On 2023/10/7 08:42, Dave Chinner wrote:
> On Fri, Oct 06, 2023 at 05:16:31PM +1030, Qu Wenruo wrote:
>> However for the whole btrfs/fstests combination, we have several
>> features which can not be easily integrated into fstests.
>>
>> The biggest example is multi-device management.
>>
>> For now, only some btrfs specific test cases are utilizing
>> SCRATCH_DEV_POOL to cover multi-device functionality (including all the
>> RAID and seed support).
>> This means way less coverage for seed and btrfs RAID, all generic group
>> would not utilize btrfs RAID/seed functionality at all.
>
> IOWs, you are saying that the btrfs device setup code in fstests is
> functionally deficient.

It always needs the test case to utilize the pool, and choose mkfs
profiles, to proper enable different profiles.

For seed device, it need the test case to enable seed feature, then add
a new device to allow seed sprout.

Thus none of the generic group can utilize them.

>
>>
>> For a better coverage, or for more complex setup (maybe dm-dust for XFS
>> log device?), I am not that convinced if the current plain mkfs options
>> is good enough.
>
> We already know mkfs alone isn't sufficent - that's why we have
> filesystem specific mkfs fucntions for any filesystem that needs to
> do something more complex than run mkfs....

Still not enough for above seed sprout, or to utilize the pool by default.

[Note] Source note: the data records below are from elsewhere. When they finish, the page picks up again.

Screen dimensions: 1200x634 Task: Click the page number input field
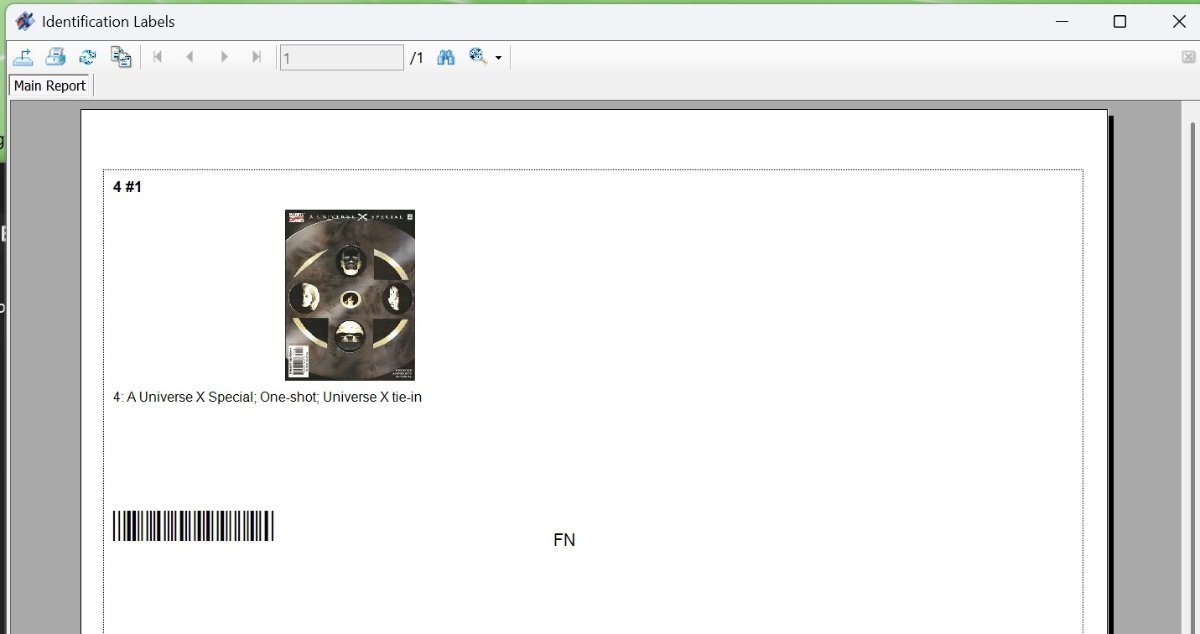342,58
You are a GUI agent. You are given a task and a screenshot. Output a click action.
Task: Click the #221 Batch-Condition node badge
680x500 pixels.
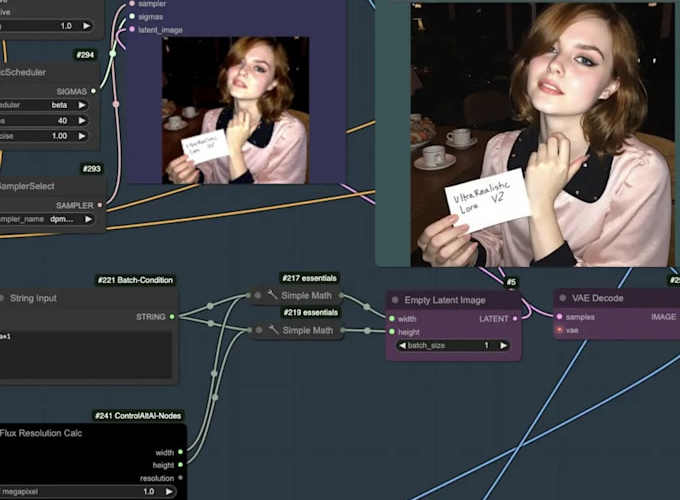(x=136, y=280)
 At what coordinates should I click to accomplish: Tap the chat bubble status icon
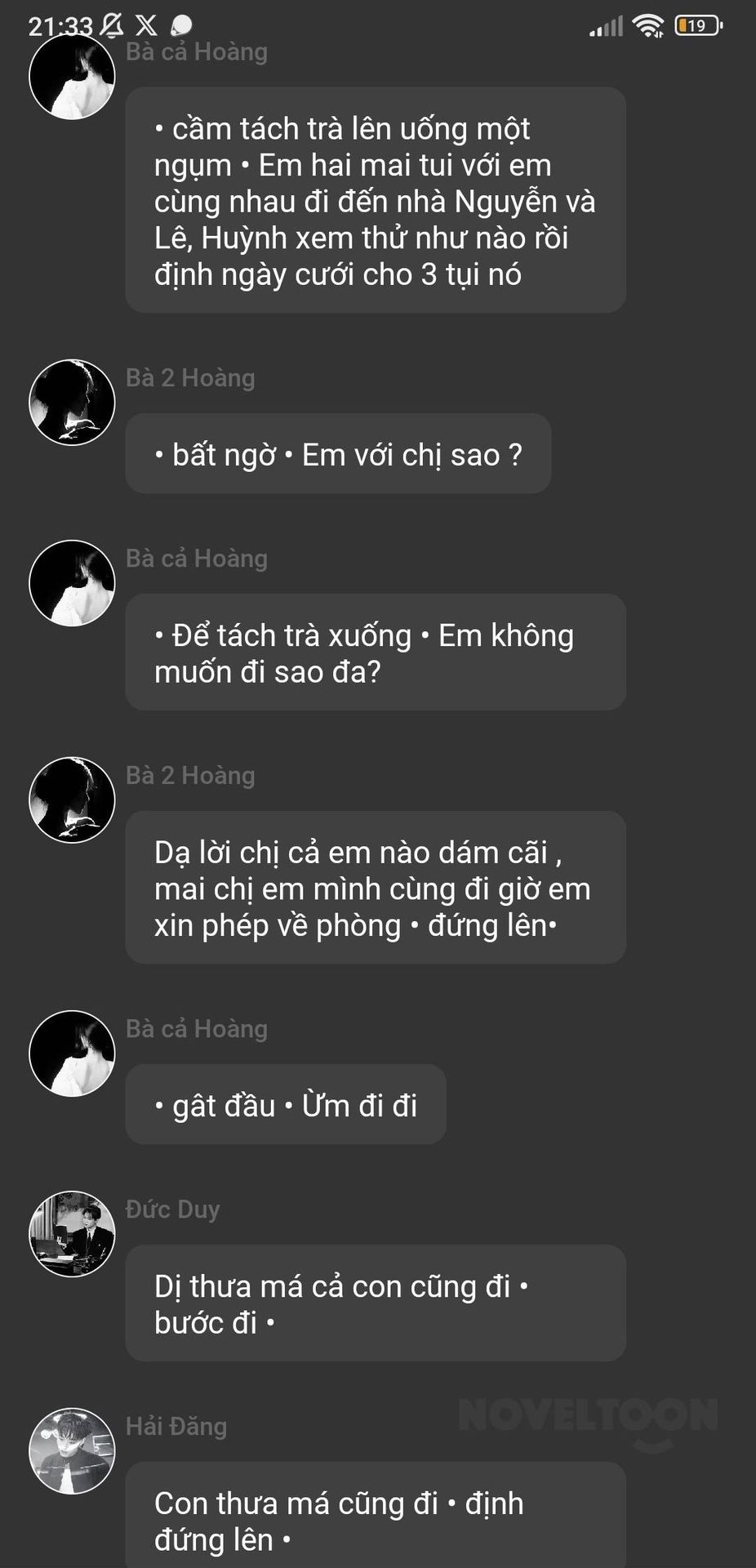(181, 26)
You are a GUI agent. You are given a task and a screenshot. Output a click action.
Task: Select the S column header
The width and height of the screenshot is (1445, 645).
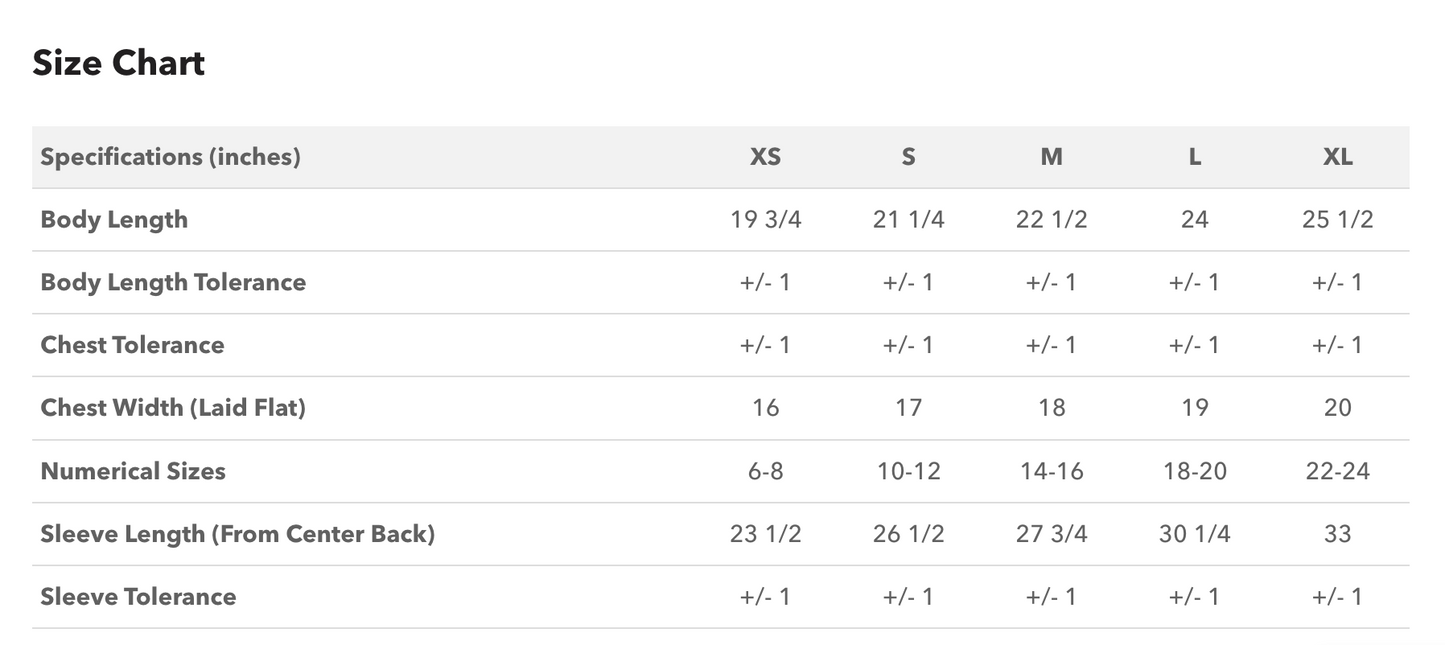[x=908, y=157]
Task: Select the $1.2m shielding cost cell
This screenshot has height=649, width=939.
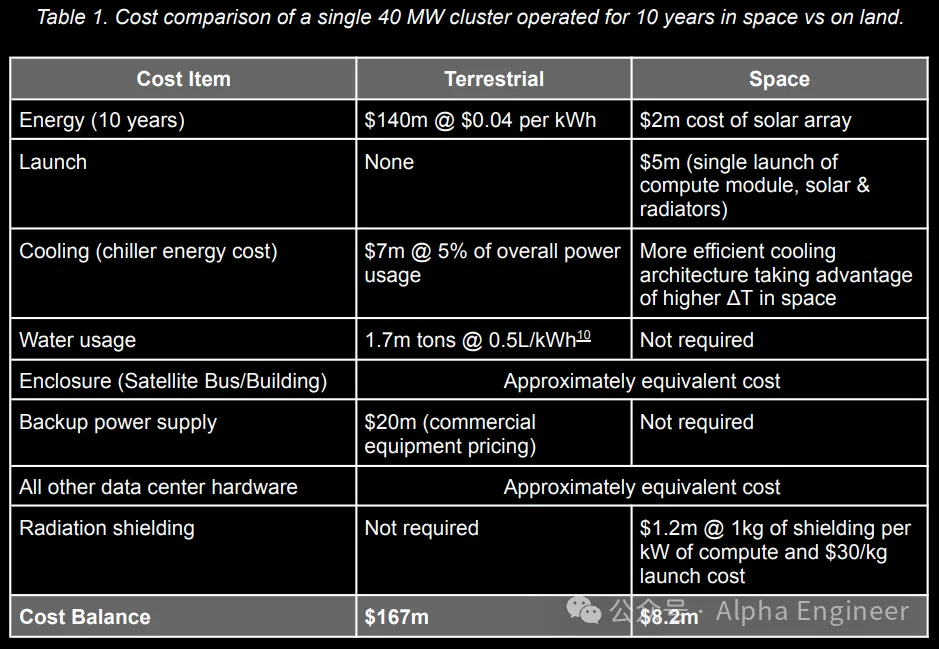Action: click(x=775, y=552)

Sure, you can go the existing environment variables, but that would lead
to other problems explained later.

>
> i.e. we already have infrastructure that we use to solve this
> problem - there are example implementations that you can look at to
> follow.
>
>>
>> Thus I'm more interested in exploring the possibility to "out-source"
>> those basic functionality (from mkfs to check) to outside scripts, as
>> we're not that far away to hit the limits of the existing framework. (A=
t
>> least for btrfs)
>
> The whole idea that we set up devices for testing via magic,
> undocumented, private external scripts is antithetical to the
> purpose of fstests. The device model used in fstests is that you tell it
> what configuration you want, and it does all the work to set them up
> that way. This allows tests to override or skip incompatible
> configurations based on known config variables, etc.

Nope, the "private/closed-source" is only optional.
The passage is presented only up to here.